Meses estuve tratando. Comí poco; me sumergí en los cinematógrafos; participé en desfiles religiosos y políticos; memoricé la nueva Constitución; recurrí al alcohol, a la morfina, al embrutecimiento sexual. Vanos esfuerzos: ¡olvidé hasta mi nombre, pero la idea no perdió su nitidez!
Como último recurso pensé en degollarme. Sin embargo, la duda me retuvo. ¿Era ese el medio de eliminarla? ¿Y si después de que yo muriera el ex boxeador, torpe, dejaba caer cualquier cosa, las pinzas muerde-senos, por ejemplo? Al recoger mi cuerpo, los empleados de la funeraria se inclinarían.
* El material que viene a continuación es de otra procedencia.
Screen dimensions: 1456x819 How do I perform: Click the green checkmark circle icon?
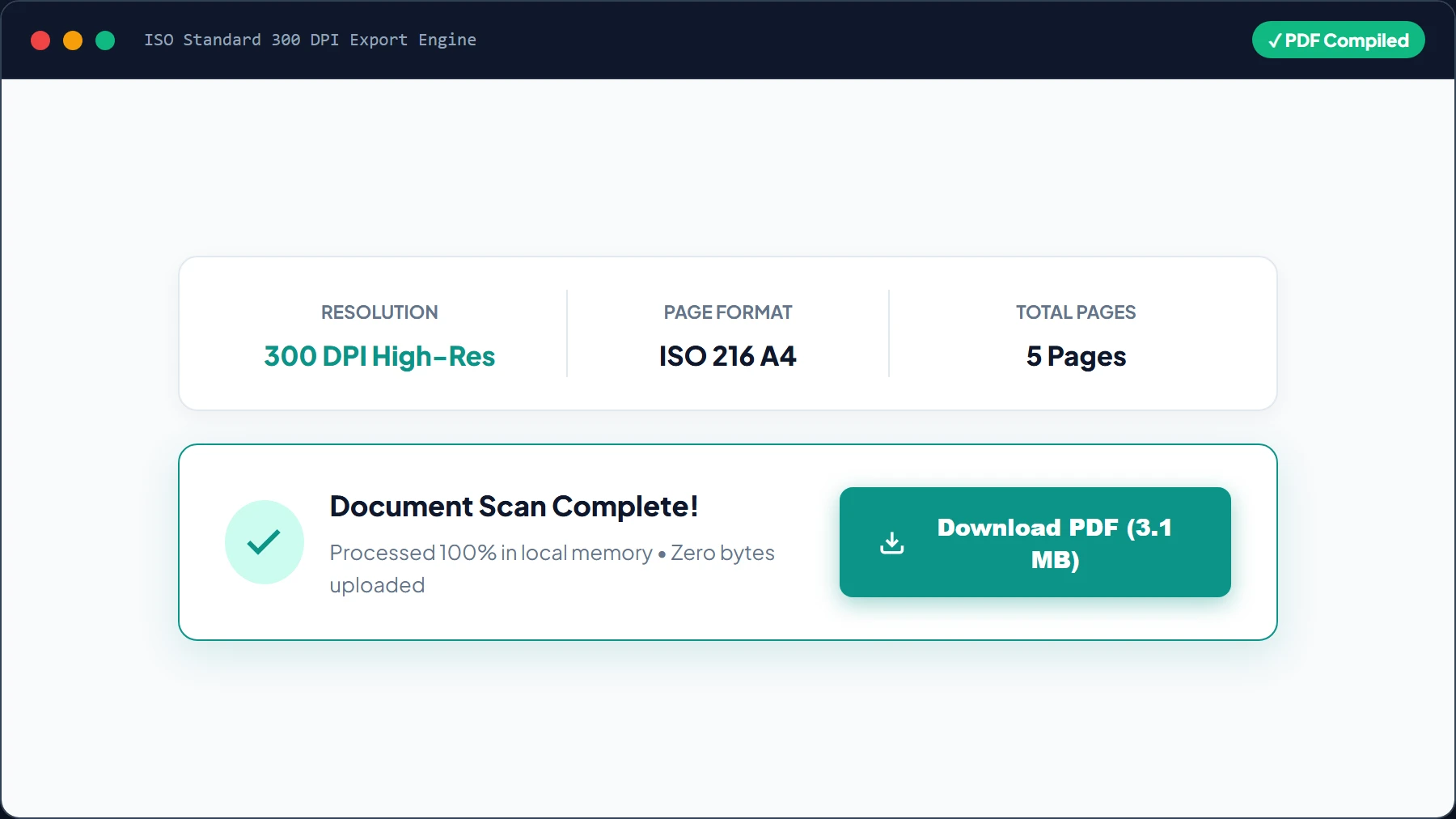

Catorce veces por semana, un hombre baja la frente al atar y desatar los cordones de sus zapatos. ¡Todo el mundo inclina la cabeza varias veces al día, por diferentes motivos! ¿Quién me aseguraba que, una vez libre de mí, la idea no aparecería en otro cráneo?
Guardé la navaja.
“Tengo la sensación de que juega conmigo. La única manera de eliminar esta cosa monstruosa es hacer lo que tan bien se hacer: desaparecerme.”
Seguí todo el ritual: di el telefonazo maestro y la red se puso en acción. En menos de cuarenta y ocho horas me convertí en un don Nadie. Al sábado siguiente tomé el automóvil y me fui a una playa abandonada llena de algas. Allí, desnudo, dejé surgir mi asco. Después de unas tremendas arcadas vomité los huesos del pie derecho; luego los del otro pie, seguidos por los fémures, la osamenta púbica, la columna vertebral que surgió como un gusano blanco, las costillas, los brazos, el cráneo, en fin, mi esqueleto entero. Convertido en un montón informe, vomité las tripas, el estómago y las otras vísceras. Luego fueron los músculos, la grasa, las arterias y venas, los nervios, y por último, como una gran hoja muerta, la piel. No quedó boca ni nada. Miento: quedó palpitando entre las algas, como un pez que agoniza, la maldita idea.
Aliviado, entré en el mundo de los desaparecidos. Lo encontré vacío. Al esfumarme yo, ellos, saliendo del olvido, comenzaron a aparecer.